Bewildered, I rushed to collect my own coat,
then realize I only had a couple of dollars.
He always controlled the money.
This was January. It was snowing outside.
I ran out of the restaurant into the night,
but he was nowhere to be seen.
I had no money for a cab,
and our hotel was several blocks away on the main drag.
It took me the best part of an hour
in unsuitable shoes to find my way back.
Very interesting, and I would like to hear from you,
that person who message in,
whether you are still married to that person,
and what you did in that situation, how you resolve that conflict.
But do get in touch with your comments on this 84844-0-3-700-100-44.
Their company's success helped build a nation.
The company is such a big part of Korea's economy.
But who are the family behind one of the world's tech giants?
The major corporate empire that we now know today.
Samsung.
Inheritance Samsung from the BBC World Service
explores the real-life dramas of the Lee family.

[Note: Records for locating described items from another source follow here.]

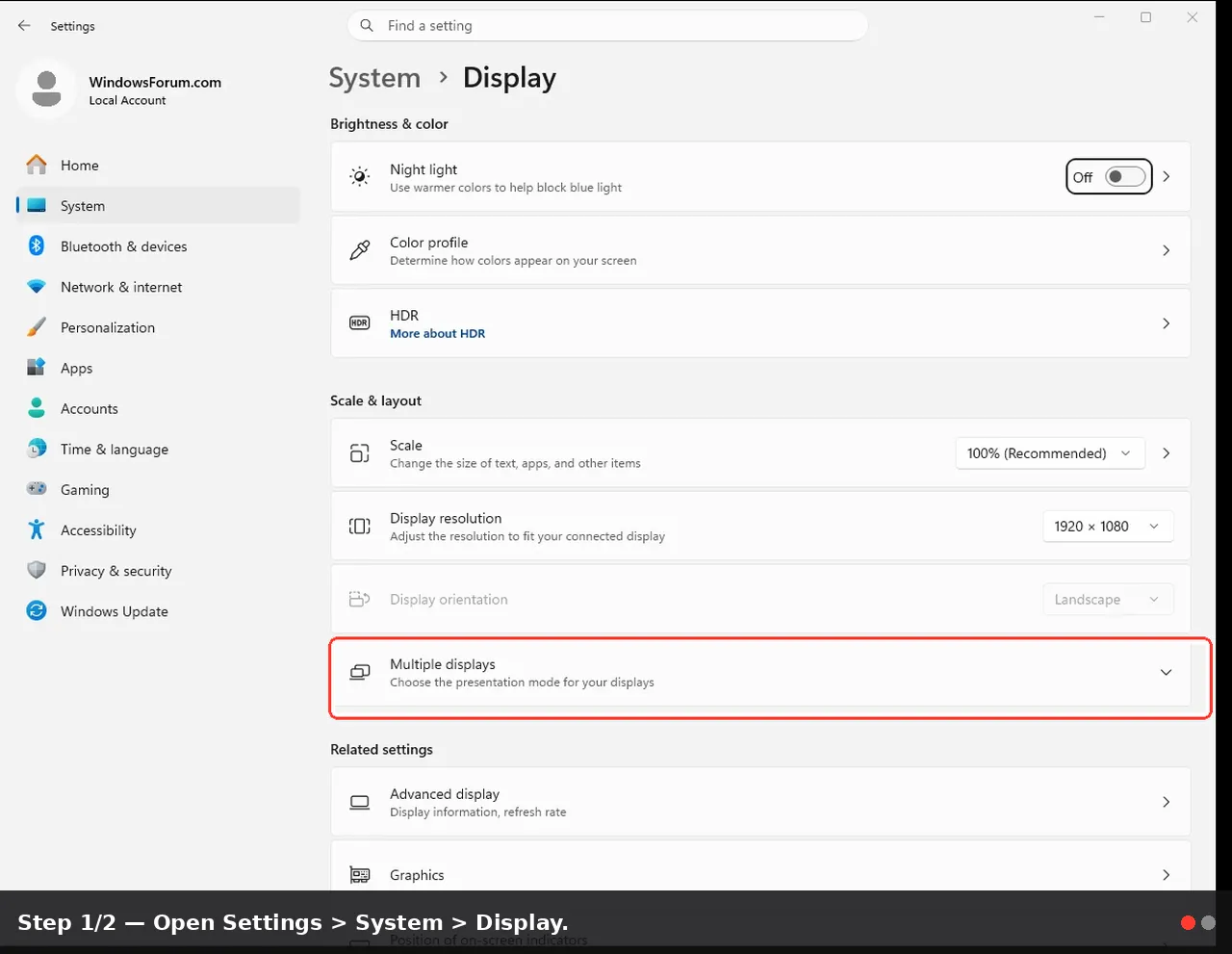Open Advanced display settings
Image resolution: width=1232 pixels, height=954 pixels.
point(760,802)
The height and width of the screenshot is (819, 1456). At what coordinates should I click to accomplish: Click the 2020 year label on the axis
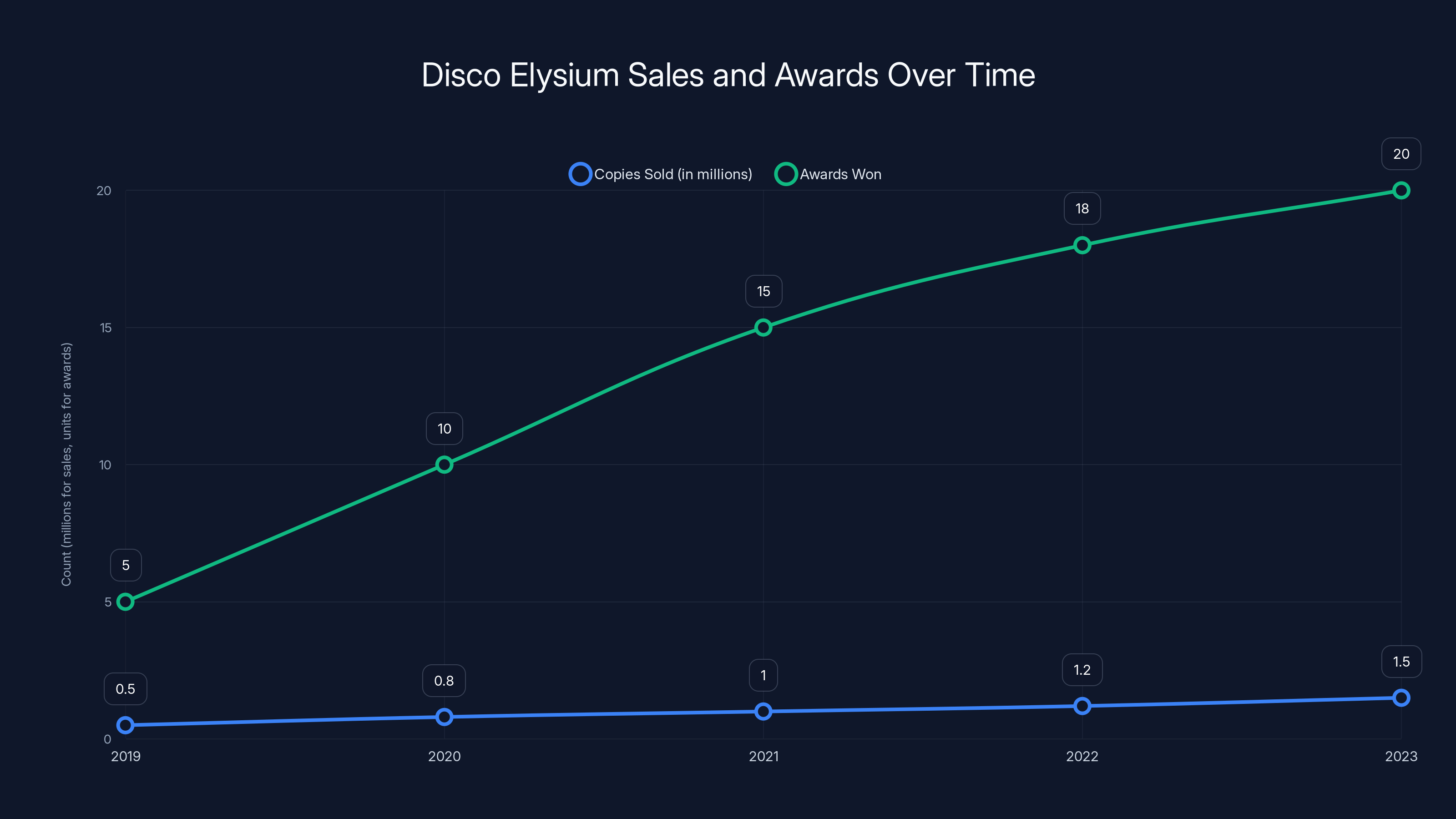coord(444,756)
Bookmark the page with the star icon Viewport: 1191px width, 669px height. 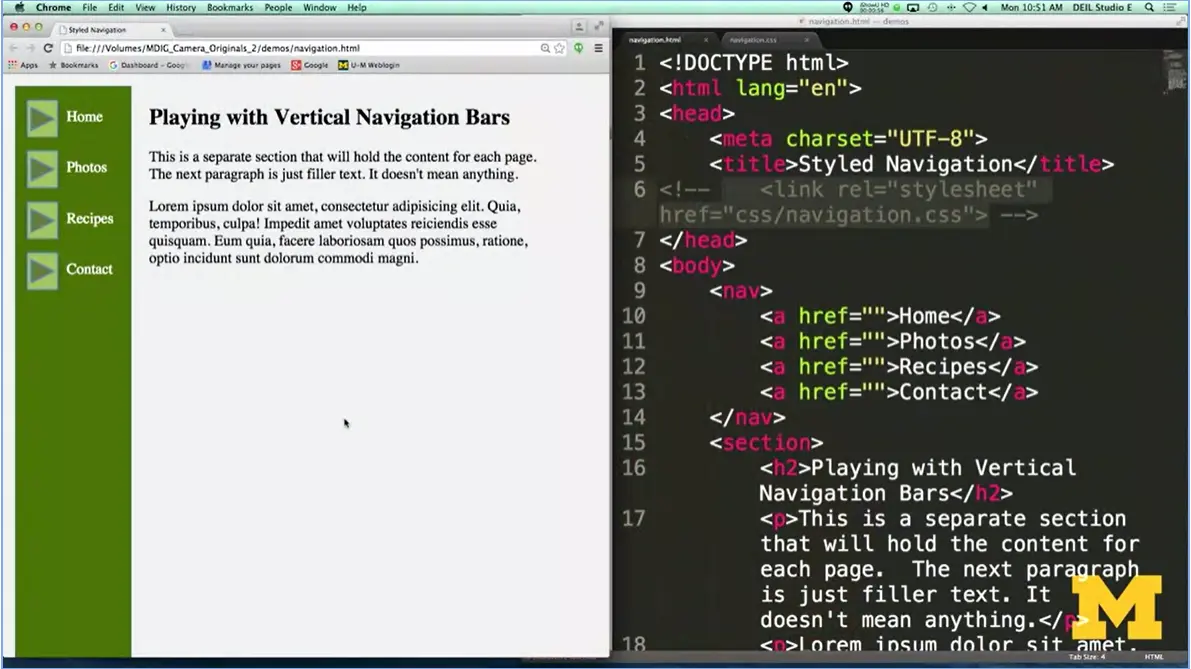coord(559,48)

Here's a succession style drama underneath of all this.
Inheritance, Samsung.
Listen on BBC.com, the BBC app, or wherever you get your BBC podcast.
Now, the anti-discrimination charity Kick It Out has received 131 reports of sexist incidents at football matches
from the start of the men's season until the end of February this year.

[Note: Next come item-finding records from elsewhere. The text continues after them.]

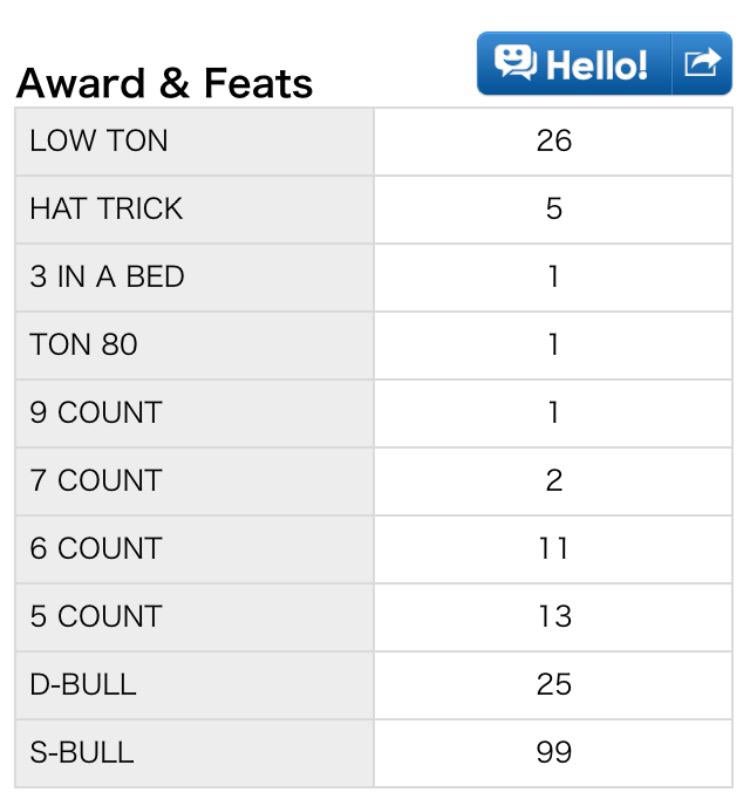Select the D-BULL value 25
Image resolution: width=750 pixels, height=797 pixels.
[553, 685]
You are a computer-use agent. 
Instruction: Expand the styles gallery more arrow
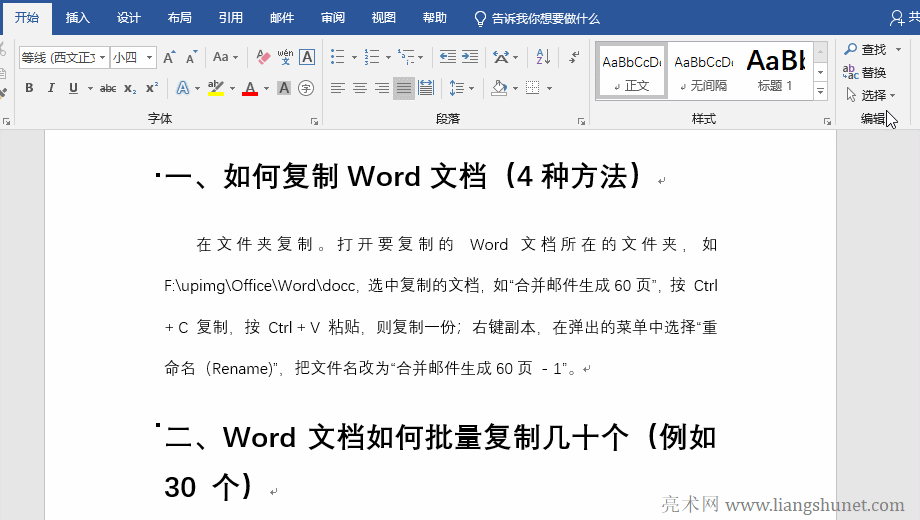(x=821, y=92)
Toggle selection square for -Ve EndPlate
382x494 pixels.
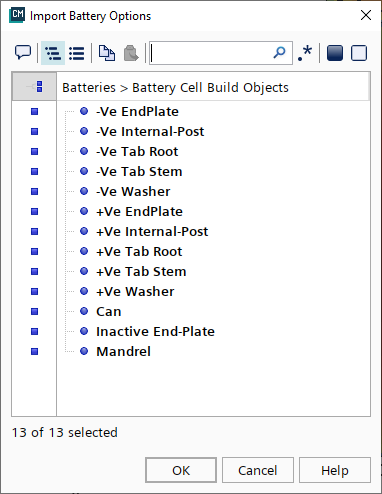tap(34, 111)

That's more than double than for the same period last season.
with comments to female fans such as,
shut up, what do you know about football?
You should be in the kitchen getting your husband's tea.
Why is this sexism increasing and what can be done about it?
I'm joined my Sarah Collins,
who's the head of safeguarding at Stockport County Football Club
and BBC Sports Senior journalist Sally Friedman,
who's also written a book about her experiences.
Sally, I want to start with you.
Can you just tell us what you've been hearing them from female fans?
Good morning.
Thanks for having me on, certainly.
As you alluded to there in your introduction,
sexism at football matches from a female's fan perspective,
unfortunately seems to be the norm.
Every female fan we spoke to had several stories, not just one,
and they experience it almost every time they go to watch men's football.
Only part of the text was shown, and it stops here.